WHAT IS BEING ASKED
Please keep to the lines below from the one with "Task: Open the Speech title text" through the one with "The width and", and restate them word for word, ends included.

SOURCE DATA
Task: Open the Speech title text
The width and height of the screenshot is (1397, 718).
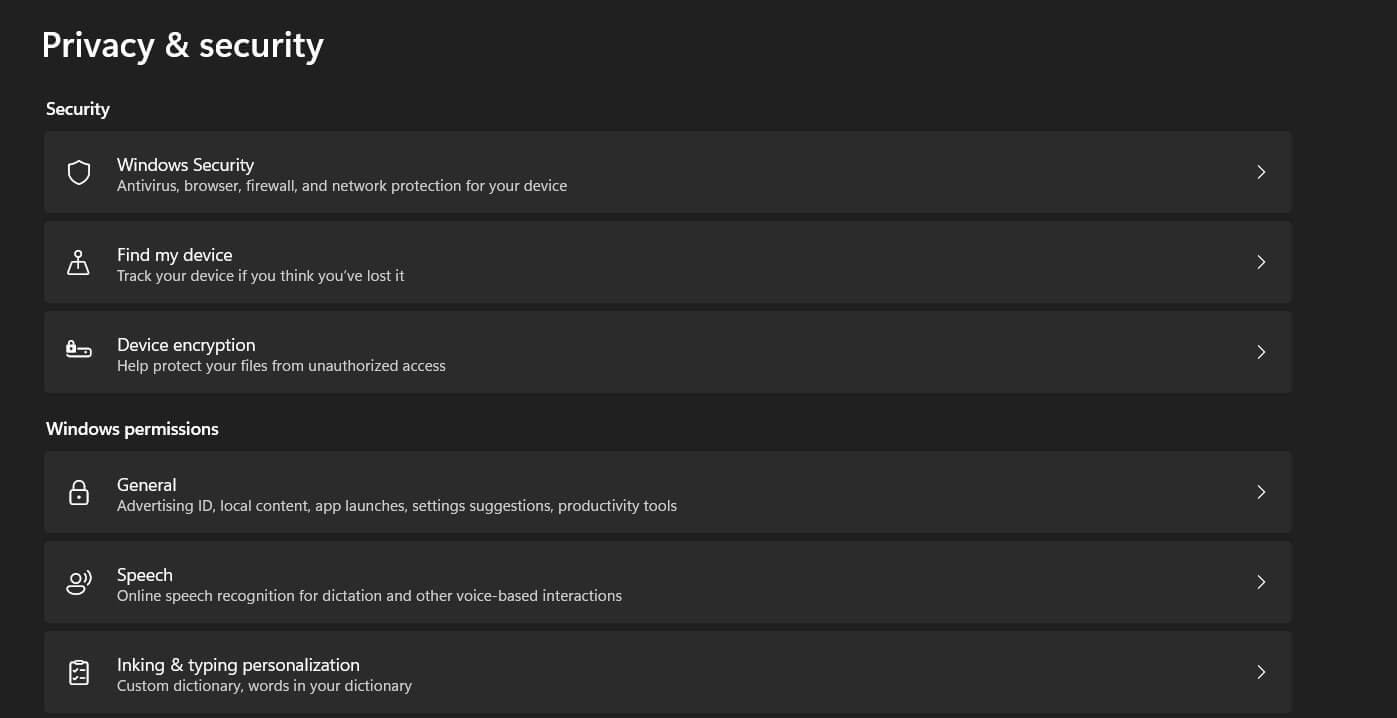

...

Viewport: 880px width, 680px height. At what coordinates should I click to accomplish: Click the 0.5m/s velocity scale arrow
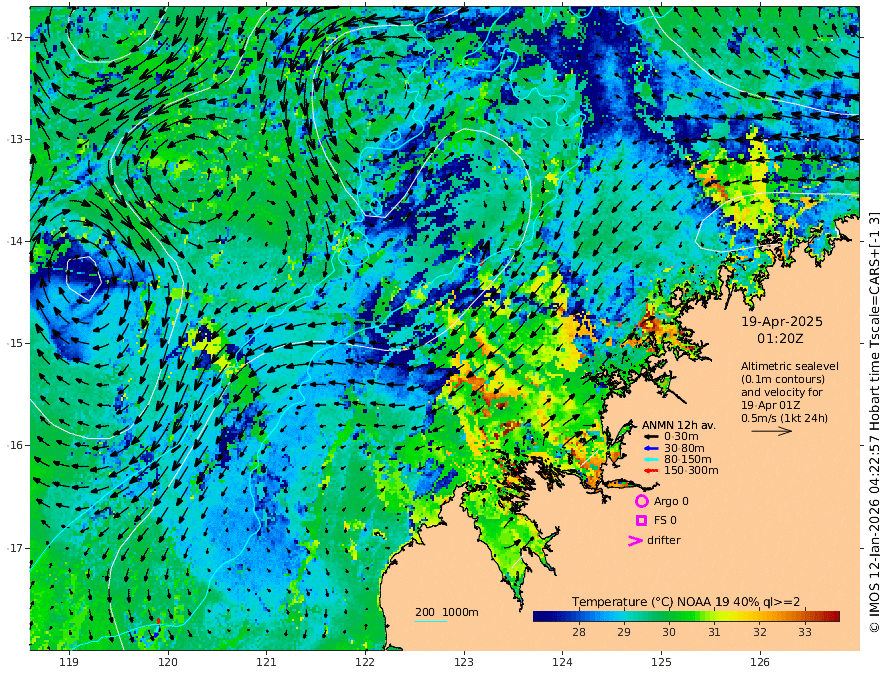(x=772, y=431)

* * *

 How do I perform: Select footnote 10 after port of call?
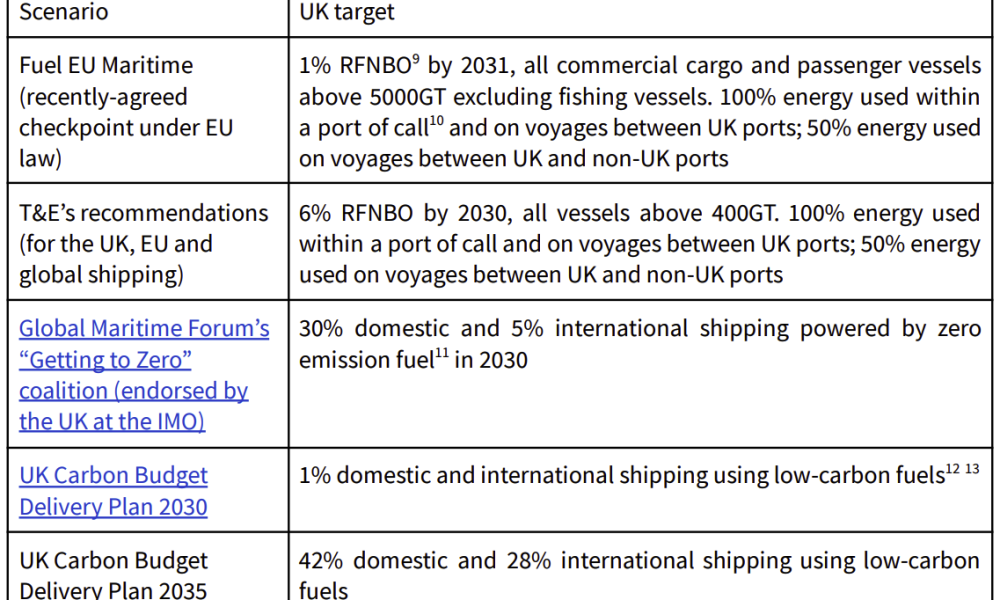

RESULT OF THE TASK
Task: Open the Speech title text
The width and height of the screenshot is (1397, 718).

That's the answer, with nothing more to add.